At Nitro PDF Software, we’ve found that working with electronic documents over many years, especially PDF, has resulted in a few obvious benefits:
- Doing most document reviewing on screen, has forced our team to become more skillful and adaptable, making them more efficient and able to embrace any new technologies we introduce.
- Our information is easier to retrieve as there’s no paper trail. Using search, we’re able to track any info down quickly — from anywhere. Nothing seems to get lost as everything is backed up.
- In our attempt to use less paper we’ve been forced to improve our working environment so it’s more conducive to working onscreen. With each enhancement or addition – such as giving everyone at least two monitors – we further improve the experience, making less and less dependent on paper.
When printing is a must
All that said, there are still times when paper is the best (or only) answer. For example, proofing the final copy of a document or artwork before it’s off to the printers always feels better on paper – you seem to have a finer control and gain a better perspective from which you can pick up those critical last minute mistakes.

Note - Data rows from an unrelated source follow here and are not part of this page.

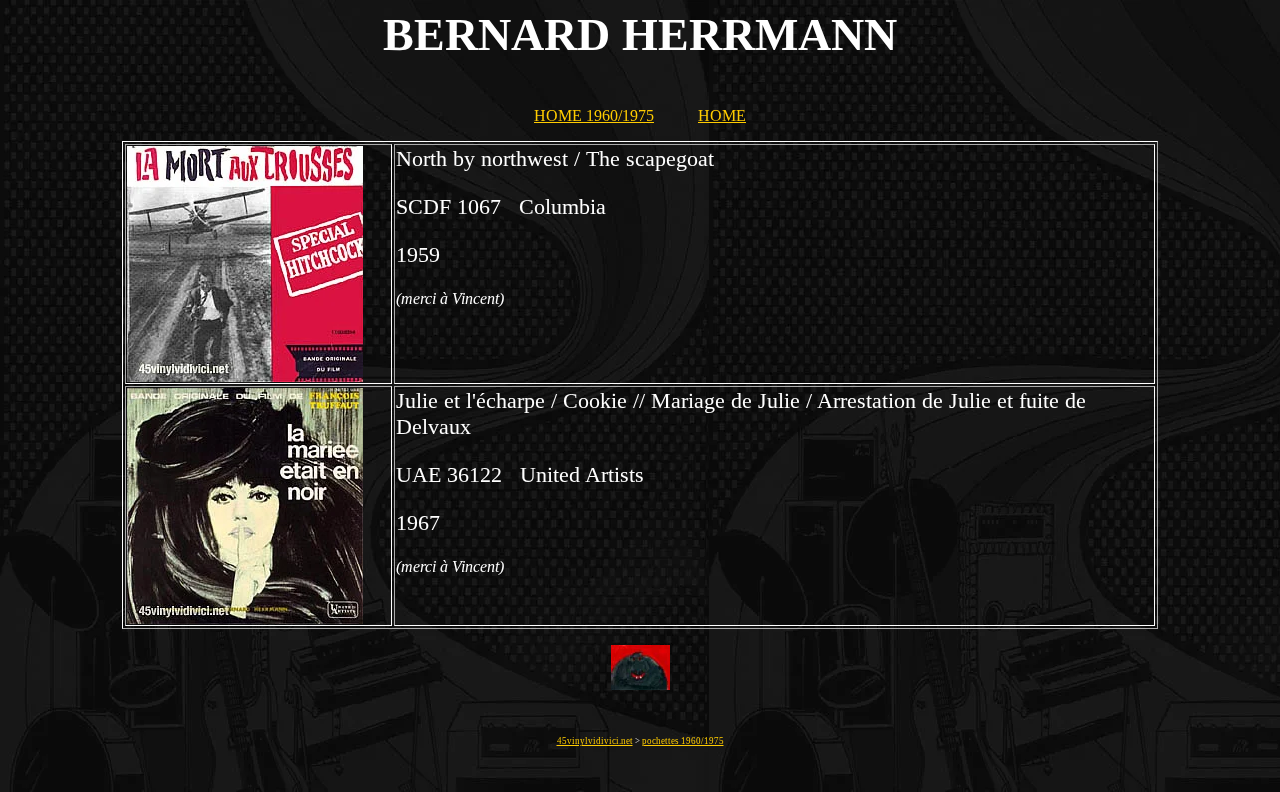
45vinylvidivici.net (595, 741)
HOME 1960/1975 (594, 115)
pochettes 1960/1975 (683, 741)
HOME (722, 115)
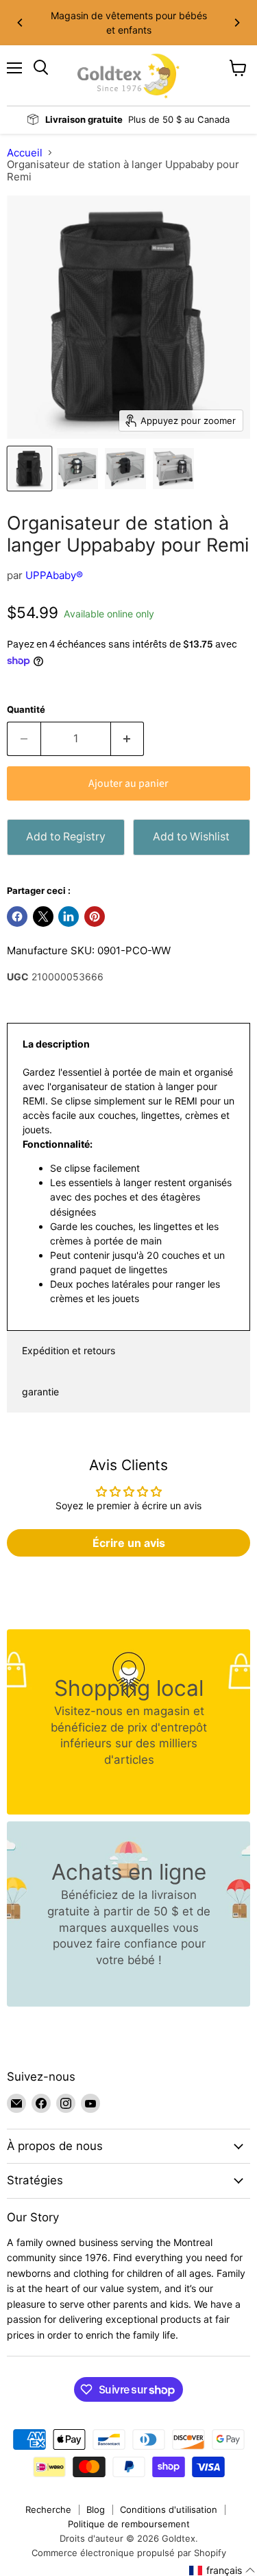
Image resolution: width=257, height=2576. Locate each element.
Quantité (26, 710)
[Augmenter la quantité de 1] (128, 739)
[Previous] (20, 23)
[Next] (236, 23)
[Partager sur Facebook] (17, 916)
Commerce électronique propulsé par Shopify (129, 2552)
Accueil (24, 152)
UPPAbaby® (54, 575)
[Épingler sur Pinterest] (94, 916)
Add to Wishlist (191, 836)
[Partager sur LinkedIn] (68, 916)
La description (56, 1044)
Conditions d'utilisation (168, 2509)
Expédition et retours (68, 1350)
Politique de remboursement (129, 2523)
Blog (95, 2509)
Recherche (48, 2509)
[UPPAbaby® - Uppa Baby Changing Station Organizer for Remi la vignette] (29, 469)
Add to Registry (66, 836)
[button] (222, 2570)
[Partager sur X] (43, 916)
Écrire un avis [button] (129, 1543)
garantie (40, 1391)
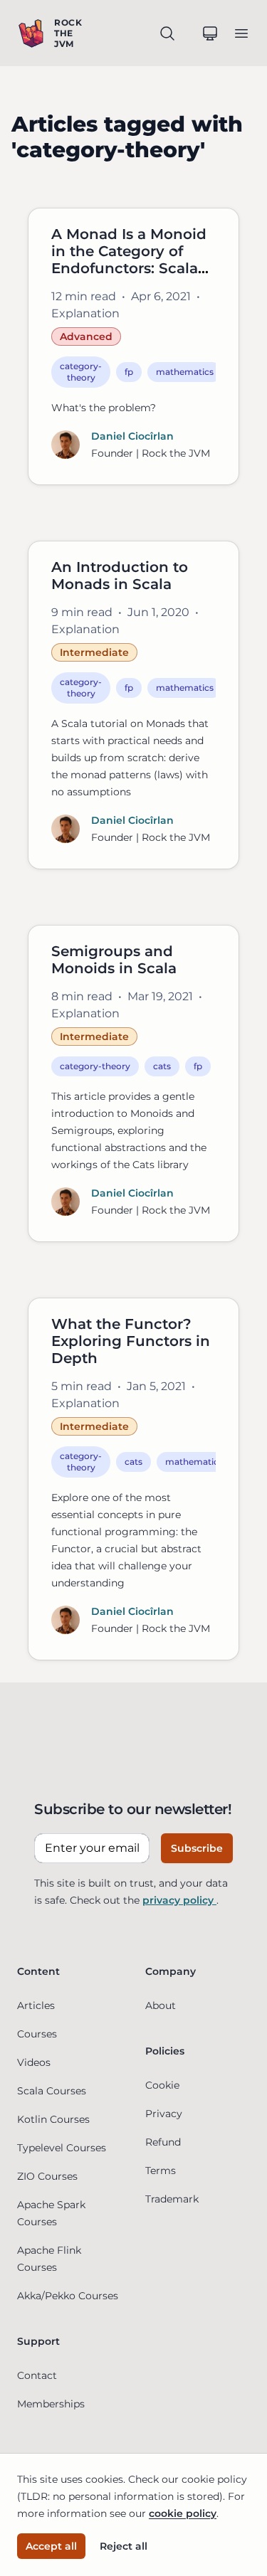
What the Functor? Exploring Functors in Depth (130, 1341)
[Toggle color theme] (210, 33)
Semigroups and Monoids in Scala (114, 960)
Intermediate (94, 652)
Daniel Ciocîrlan (132, 436)
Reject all (123, 2546)
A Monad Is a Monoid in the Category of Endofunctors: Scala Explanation (128, 260)
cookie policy (182, 2513)
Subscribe (197, 1848)
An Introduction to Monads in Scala (119, 575)
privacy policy (179, 1900)
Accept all (51, 2546)
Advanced (86, 336)
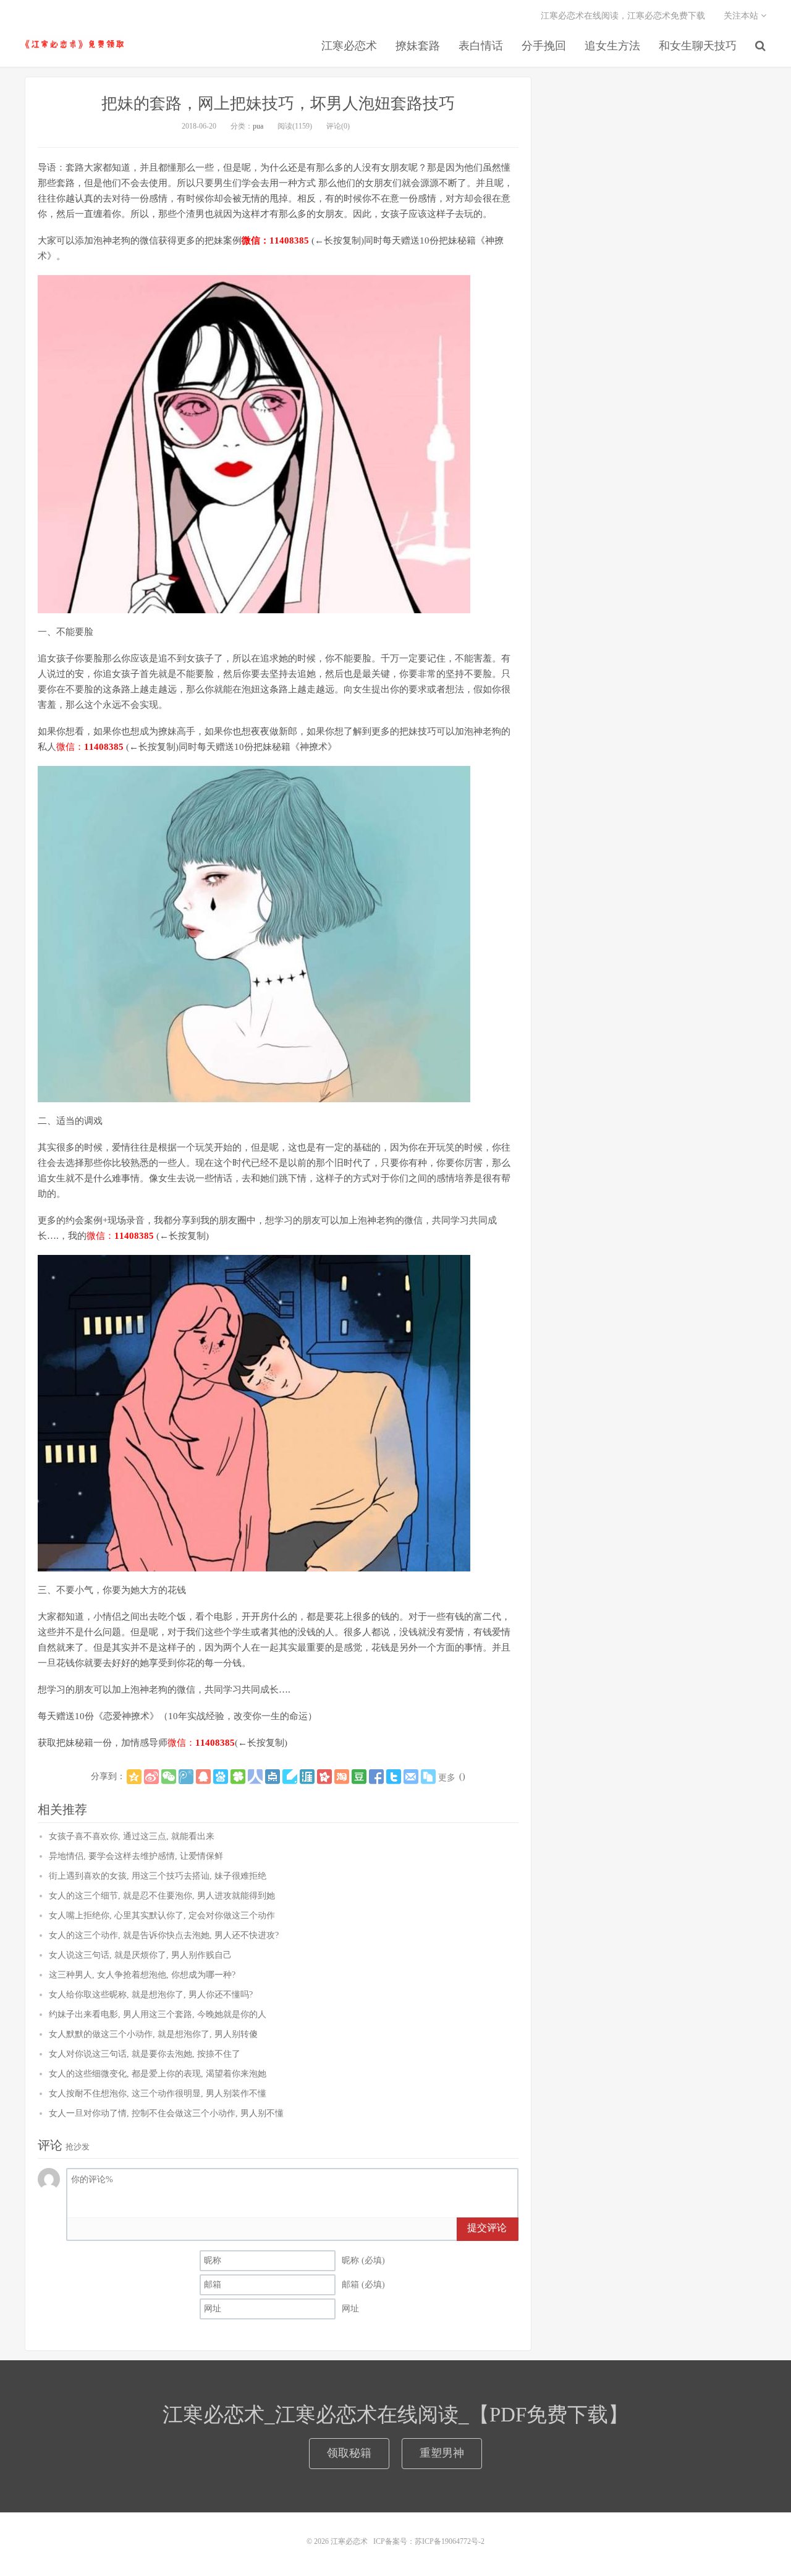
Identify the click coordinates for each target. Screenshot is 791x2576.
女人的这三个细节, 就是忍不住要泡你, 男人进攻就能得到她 (162, 1895)
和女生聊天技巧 (698, 46)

There are other times when printing is required out of necessity. Say, for example, your team has a meeting on and you’re not all equipped to view via a laptop or similar means. This occurs for us when we’re reviewing product specifications, going through web and marketing metrics, and other things. In a nutshell, these printed materials are either early draft materials, or content that is for internal use only – in each case, the content being more important than how well it is presented.
When a situation like the above occurs, we can look to our printer settings to save paper.
More than halving the paper you use
A much unheralded feature in most good desktop publishing applications and document viewers is n-up or multi-page printing. The technique is pretty much the foundation of the printing world – you print multiple pages on the one piece of paper (and then arrange them in the right order). The functionality appears on many print dialogs, from Microsoft Word to Nitro PDF Professional. In the screenshot below I’ll show Nitro Pro, but many applications support similar functionality.

If your printer and eyesight is of reasonable quality then you should find that printing two pages per one printed page should be OK for light reviewing and referencing. For content with less text, such as PowerPoint- or PDF-based presentations, you’ll often find you can fit anywhere between four and nine slides per sheet of paper. That’s a massive amount of paper savings if you’re about to give your presentation out to a whole team.
It’s hard to imagine improving efficiency by more than 50% with one extra mouse click, but when printing, the option is right there in front of you.